Your goal: Retype every line of the data, keeping each word exactly.

++++++++++++++++++++

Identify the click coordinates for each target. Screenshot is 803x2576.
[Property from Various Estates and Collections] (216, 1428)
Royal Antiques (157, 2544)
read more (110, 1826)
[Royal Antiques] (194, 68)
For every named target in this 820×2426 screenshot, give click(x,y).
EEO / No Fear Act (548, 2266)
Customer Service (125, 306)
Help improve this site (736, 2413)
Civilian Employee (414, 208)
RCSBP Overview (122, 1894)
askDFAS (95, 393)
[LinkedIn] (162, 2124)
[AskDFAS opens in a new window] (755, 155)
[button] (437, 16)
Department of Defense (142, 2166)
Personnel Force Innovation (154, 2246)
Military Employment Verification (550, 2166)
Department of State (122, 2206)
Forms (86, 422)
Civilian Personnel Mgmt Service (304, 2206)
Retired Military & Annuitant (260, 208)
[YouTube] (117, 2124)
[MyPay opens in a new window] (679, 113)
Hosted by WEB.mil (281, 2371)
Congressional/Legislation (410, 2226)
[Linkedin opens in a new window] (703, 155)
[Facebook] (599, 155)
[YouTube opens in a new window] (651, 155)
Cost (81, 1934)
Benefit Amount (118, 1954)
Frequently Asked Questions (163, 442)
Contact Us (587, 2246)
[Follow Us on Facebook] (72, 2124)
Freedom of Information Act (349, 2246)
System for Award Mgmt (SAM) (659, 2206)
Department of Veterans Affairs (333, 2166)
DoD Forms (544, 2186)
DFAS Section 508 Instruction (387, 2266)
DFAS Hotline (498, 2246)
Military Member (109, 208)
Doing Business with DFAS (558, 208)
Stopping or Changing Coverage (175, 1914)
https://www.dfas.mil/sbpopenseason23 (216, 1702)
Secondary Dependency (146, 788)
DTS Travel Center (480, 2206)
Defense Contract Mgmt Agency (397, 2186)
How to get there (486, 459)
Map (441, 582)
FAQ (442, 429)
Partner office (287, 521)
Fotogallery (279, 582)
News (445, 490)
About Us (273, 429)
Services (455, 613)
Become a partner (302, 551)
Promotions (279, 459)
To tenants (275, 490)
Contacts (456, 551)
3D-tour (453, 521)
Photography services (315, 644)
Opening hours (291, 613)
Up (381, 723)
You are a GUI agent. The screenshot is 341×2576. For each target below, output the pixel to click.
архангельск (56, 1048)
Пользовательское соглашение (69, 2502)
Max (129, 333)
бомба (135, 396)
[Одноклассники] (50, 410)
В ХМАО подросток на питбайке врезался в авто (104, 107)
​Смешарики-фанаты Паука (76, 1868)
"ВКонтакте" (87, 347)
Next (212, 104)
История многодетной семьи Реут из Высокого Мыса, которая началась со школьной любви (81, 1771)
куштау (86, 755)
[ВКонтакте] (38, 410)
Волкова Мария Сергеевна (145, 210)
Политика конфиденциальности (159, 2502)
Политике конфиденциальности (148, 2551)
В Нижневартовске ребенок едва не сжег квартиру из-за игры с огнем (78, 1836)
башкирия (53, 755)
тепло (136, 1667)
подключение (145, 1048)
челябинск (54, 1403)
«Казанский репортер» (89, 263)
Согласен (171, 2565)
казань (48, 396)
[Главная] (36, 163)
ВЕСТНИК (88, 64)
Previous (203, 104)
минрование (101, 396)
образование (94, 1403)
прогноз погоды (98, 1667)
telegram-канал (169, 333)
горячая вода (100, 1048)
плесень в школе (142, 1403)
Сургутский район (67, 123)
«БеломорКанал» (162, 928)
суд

++++++++++++++++++++

Solution:
Identify the click coordinates for each target. Screenshot is 803x2576.
[Property from Various Estates and Collections] (216, 1428)
Royal Antiques (157, 2544)
read more (110, 1826)
[Royal Antiques] (194, 68)
For every named target in this 820×2426 screenshot, give click(x,y).
EEO / No Fear Act (548, 2266)
Customer Service (125, 306)
Help improve this site (736, 2413)
Civilian Employee (414, 208)
RCSBP Overview (122, 1894)
askDFAS (95, 393)
[LinkedIn] (162, 2124)
[AskDFAS opens in a new window] (755, 155)
[button] (437, 16)
Department of Defense (142, 2166)
Personnel Force Innovation (154, 2246)
Military Employment Verification (550, 2166)
Department of State (122, 2206)
Forms (86, 422)
Civilian Personnel Mgmt Service (304, 2206)
Retired Military & Annuitant (260, 208)
[YouTube] (117, 2124)
[MyPay opens in a new window] (679, 113)
Hosted by WEB.mil (281, 2371)
Congressional/Legislation (410, 2226)
[Linkedin opens in a new window] (703, 155)
[Facebook] (599, 155)
[YouTube opens in a new window] (651, 155)
Cost (81, 1934)
Benefit Amount (118, 1954)
Frequently Asked Questions (163, 442)
Contact Us (587, 2246)
[Follow Us on Facebook] (72, 2124)
Freedom of Information Act (349, 2246)
System for Award Mgmt (SAM) (659, 2206)
Department of Veterans Affairs (333, 2166)
DoD Forms (544, 2186)
DFAS Section 508 Instruction (387, 2266)
DFAS Hotline (498, 2246)
Military Member (109, 208)
Doing Business with DFAS (558, 208)
Stopping or Changing Coverage (175, 1914)
https://www.dfas.mil/sbpopenseason23 (216, 1702)
Secondary Dependency (146, 788)
DTS Travel Center (480, 2206)
Defense Contract Mgmt Agency (397, 2186)
How to get there (486, 459)
Map (441, 582)
FAQ (442, 429)
Partner office (287, 521)
Fotogallery (279, 582)
News (445, 490)
About Us (273, 429)
Services (455, 613)
Become a partner (302, 551)
Promotions (279, 459)
To tenants (275, 490)
Contacts (456, 551)
3D-tour (453, 521)
Photography services (315, 644)
Opening hours (291, 613)
Up (381, 723)
You are a GUI agent. The screenshot is 341×2576. For each target below, output the pixel to click.
архангельск (56, 1048)
Пользовательское соглашение (69, 2502)
Max (129, 333)
бомба (135, 396)
[Одноклассники] (50, 410)
В ХМАО подросток на питбайке врезался в авто (104, 107)
​Смешарики-фанаты Паука (76, 1868)
"ВКонтакте" (87, 347)
Next (212, 104)
История многодетной семьи Реут из Высокого Мыса, которая началась со школьной любви (81, 1771)
куштау (86, 755)
[ВКонтакте] (38, 410)
Волкова Мария Сергеевна (145, 210)
Политика конфиденциальности (159, 2502)
Политике конфиденциальности (148, 2551)
В Нижневартовске ребенок едва не сжег квартиру из-за игры с огнем (78, 1836)
башкирия (53, 755)
тепло (136, 1667)
подключение (145, 1048)
челябинск (54, 1403)
«Казанский репортер» (89, 263)
Согласен (171, 2565)
казань (48, 396)
[Главная] (36, 163)
ВЕСТНИК (88, 64)
Previous (203, 104)
минрование (101, 396)
образование (94, 1403)
прогноз погоды (98, 1667)
telegram-канал (169, 333)
горячая вода (100, 1048)
плесень в школе (142, 1403)
Сургутский район (67, 123)
«БеломорКанал» (162, 928)
суд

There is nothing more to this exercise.